PHOTO: WO Serge Peters, A/F PA.
OTTAWA – The Canadian Centennial of Flight Board of Directors and Hawk One team officially launched a commemorative project Saturday, September 20th to mark 100 years of powered flight that Canadians can celebrate throughout 2009.
During a press conference held at the Vintage Wings of Canada in Gatineau, P.Q., Colonel (retired) Chris Hadfield, Canadian Space Agency astronaut and former CF-18 fighter pilot, addressed a crowd of aviation enthusiasts of all ages by unveiling Hawk One, a Centennial of Flight project involving the resurrection of a fully restored Canadair F-86 Sabre 5 that will fly across the country in 2009 to celebrate the 100th anniversary of powered flight in Canada. Colonel Hadfield was joined by members of the Hawk One team and Canadian Aviation Hall of Fame member, Lieutenant Colonel (retired) Fern Villeneuve, the original leader of the RCAF Golden Hawks aerobatic team.
Mr. Geoffrey Languedoc, chairman of the Centennial of Flight Board of Directors, announced yearlong celebrations by unveiling the Canadian Centennial of Flight logo that will be displayed nation-wide to inform Canadians of the distinguished civil and military aviation history that Canada can be proud of and will pay tribute to starting in February 2009.
It was on a cold day in Baddeck, Nova Scotia on February 23, 1909 that the first flight of the Silver Dart took place, flown by J.A.D. McCurdy, a young engineering graduate from the University of Toronto and founding member of the Aerial Experiment Association.
Legendary pioneers in Canadian aviation history associated with that historic event nearly 100 years ago included Dr. Alexander Graham Bell, a visionary and prolific inventor who helped propel aviation technology into the 20th century.
The Canadian Centennial of Flight Project is envisioned as a way to provide support to Canadians who want to make the 100th anniversary of the first flight in Canada an opportunity to celebrate not only the historic event of 1909, but also to showcase our myriad achievements in civilian and military aviation in the decades since then, both at home and abroad.
Over the past 100 years, Canada has achieved an enviable record of accomplishment in all facets of aviation – from design and manufacturing to transportation, military operations, flight safety and the exploration of space in partnership with her allies.
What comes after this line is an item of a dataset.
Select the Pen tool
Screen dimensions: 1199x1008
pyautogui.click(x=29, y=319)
Chris Hadfield, an accomplished pilot and Canadian astronaut who embodies many facets of the Canadian Centennial of Flight, will join four other highly experienced former Canadian Forces’ pilots to fly the F-86 Sabre at select air shows throughout 2009.
The F-86 was the RCAF’s principal fighter aircraft during the first decade of the Cold War. Canadian fighter pilots flew the Sabre with 12 RCAF squadrons based in Europe with No. 1 Air Division as well as at several RCAF stations within Canada.
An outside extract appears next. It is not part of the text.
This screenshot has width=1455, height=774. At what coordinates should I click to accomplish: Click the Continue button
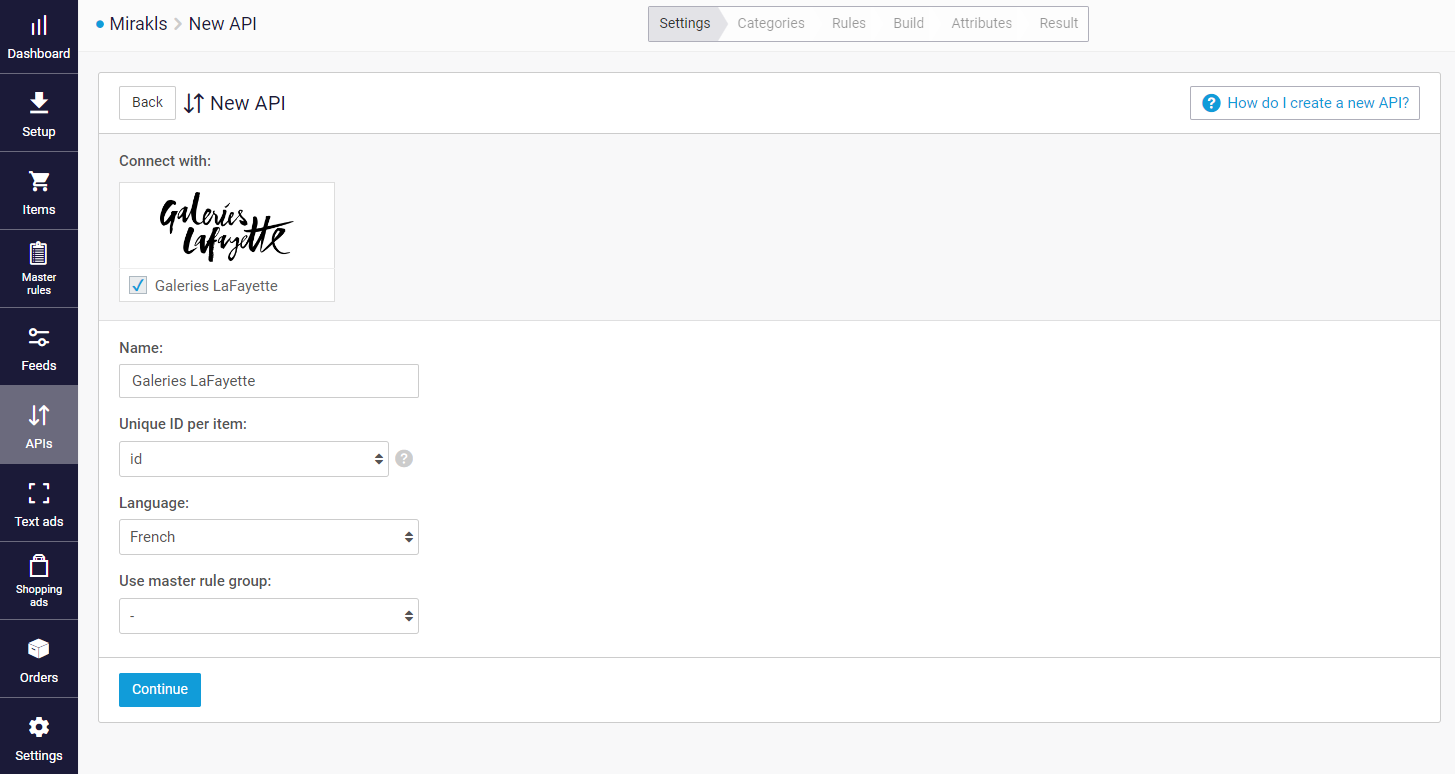159,689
Hawk One derives its title from the Golden Hawks, Canada’s legendary aerobatic demonstration team, which was officially formed at RCAF Station Chatham, New Brunswick on March 1, 1959 to celebrate the 50th anniversary of powered flight.
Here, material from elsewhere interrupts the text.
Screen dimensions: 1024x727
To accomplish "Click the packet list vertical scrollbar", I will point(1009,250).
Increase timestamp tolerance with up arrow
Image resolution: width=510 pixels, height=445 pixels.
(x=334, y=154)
The Hawk One project represents a unique partnership between Vintage Wings of Canada, the civilian sector (through corporate sponsorships) and the Department of National Defence (through “in kind” support). Michael Potter, founder of Vintage Wings of Canada, which operates and displays a collection of classic aircraft from their facility at the Gatineau Airport in Quebec, purchased the Sabre which served 16 years in the RCAF prior to being demilitarized and registered as a civilian aircraft.